In early June, the IIHS (Insurance Institute for Highway Safety) announced that results of its recent study show self-driving vehicles could struggle to eliminate most crashes. While automation has been promoted as a potential game changer for safety, eventually eliminating most crashes due to driver error, it says that AVs (autonomous vehicles) might prevent only about a third of all crashes if automated systems drive too much like people.
IIHS researchers examined more than 5000 police-reported crashes from the National Motor Vehicle Crash Causation Survey and broke them into errors in sensing and perceiving (24%), predicting (17%), planning and deciding (39%), execution and performance (23%), and incapacitation (10%).
They found that crashes due to errors in only sensing and perceiving and incapacitation, totalling 34%, might be avoided if all vehicles on the road were self-driving—though it would require sensors that worked perfectly and systems that never malfunctioned.
To avoid the other two-thirds, AVs would need to be specifically programmed to prioritize safety over speed and convenience, and to avoid other types of prediction, decision-making, and performance errors. Self-driving vehicles will need to not only to obey traffic laws but also to adapt to road conditions and implement driving strategies that account for uncertainty about what other road users will do, such as driving more slowly than a human driver would in areas with high pedestrian traffic or in low-visibility conditions.
“Our analysis shows that it will be crucial for designers to prioritize safety over rider preferences if autonomous vehicles are to live up to their promise to be safer than human drivers,” said IIHS Research Scientist Alexandra Mueller, lead author of the study.
In response to the IIHS findings and resulting stories in the media, PAVE (Partners for Automated Vehicle Education) posted a counterpoint on Medium. The organization argues that AVs will go beyond addressing just the factors in the sensing and perceiving and incapacitation categories—the 34%.
It says that AV developers emphasize that safety is the primary aim of their work. PAVE points to CEO Chris Urmson of PAVE member Aurora who has said that his company is “proactively and intentionally taking the time to program our vehicles to operate like model drivers,” always following the existing rules no matter the jurisdiction. Another PAVE member, Argo AI, has explained in depth how its safety-focused culture permeates its testing policies and not just its system design.

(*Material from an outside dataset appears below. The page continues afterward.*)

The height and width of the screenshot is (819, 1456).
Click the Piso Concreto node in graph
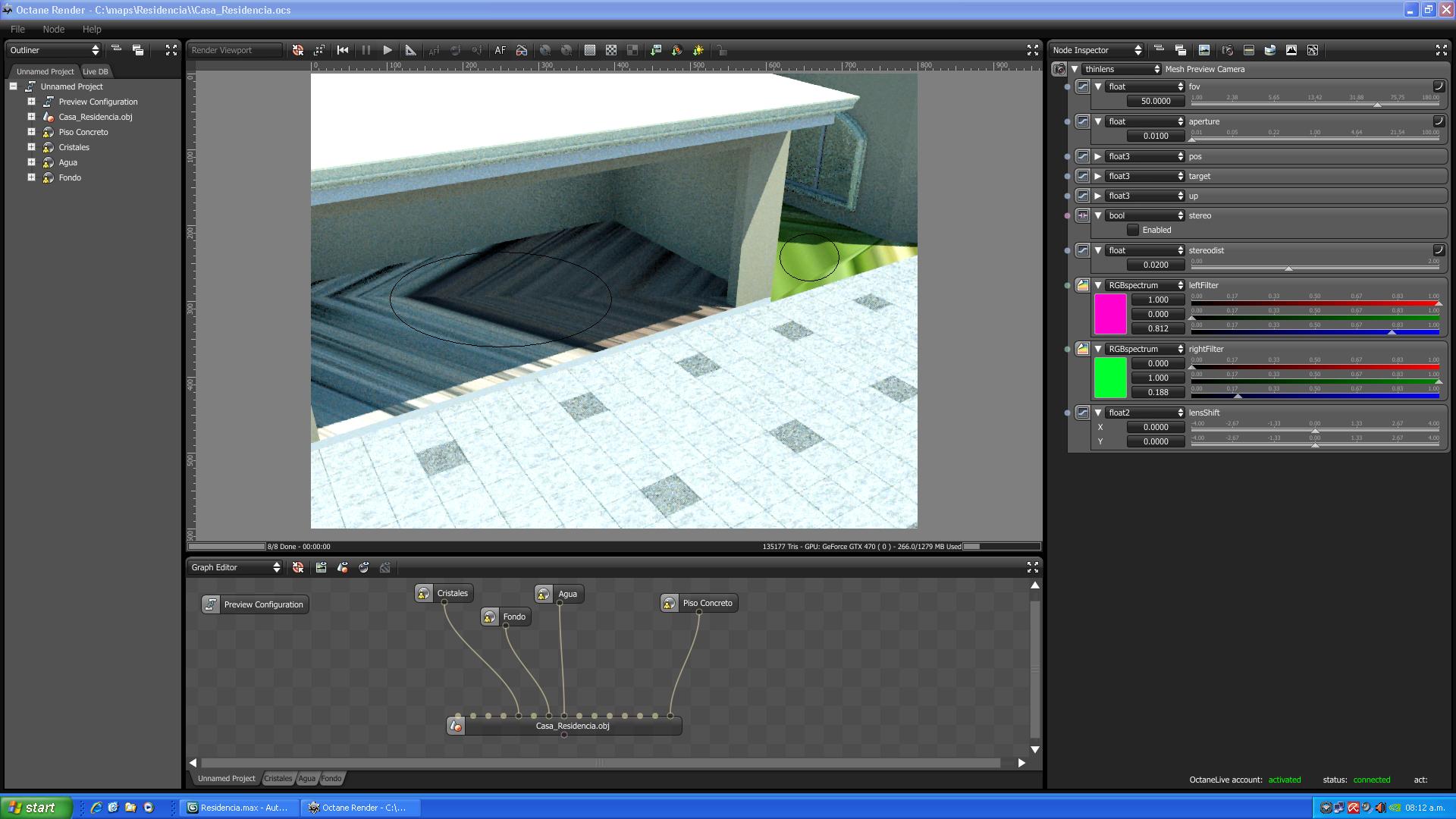[706, 603]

The organization also cites the AV safety framework “Safety First for Automated Driving” (https://intel.ly/3dpqaG7), developed by PAVE members, among others, which says that an unsafe situation that cannot otherwise be safely handled calls for the AV to “prioritize traffic rules while making a safety-assured maneuver.”
Given the lack of evidence that AV developers will actually allow their vehicles to prioritize speed and illegal maneuvers over safety, PAVE concludes another 37% of potential crashes could be prevented by AVs. In addition, it emphasizes that AVs have a huge advantage over humans when it comes to environmental conditions and the category of “execution” errors, as these can generally be solved by making complex (for a human) calculations about physics (coefficients of traction related to road surfaces) that are well-proven in traction and stability control systems.
While AVs may not prevent all road deaths, even in the early stages of roll out a significant reduction is a good start. Regardless of the current status and debate, as automated vehicles and systems are further developed and brought to market, their life-saving potential will only get better.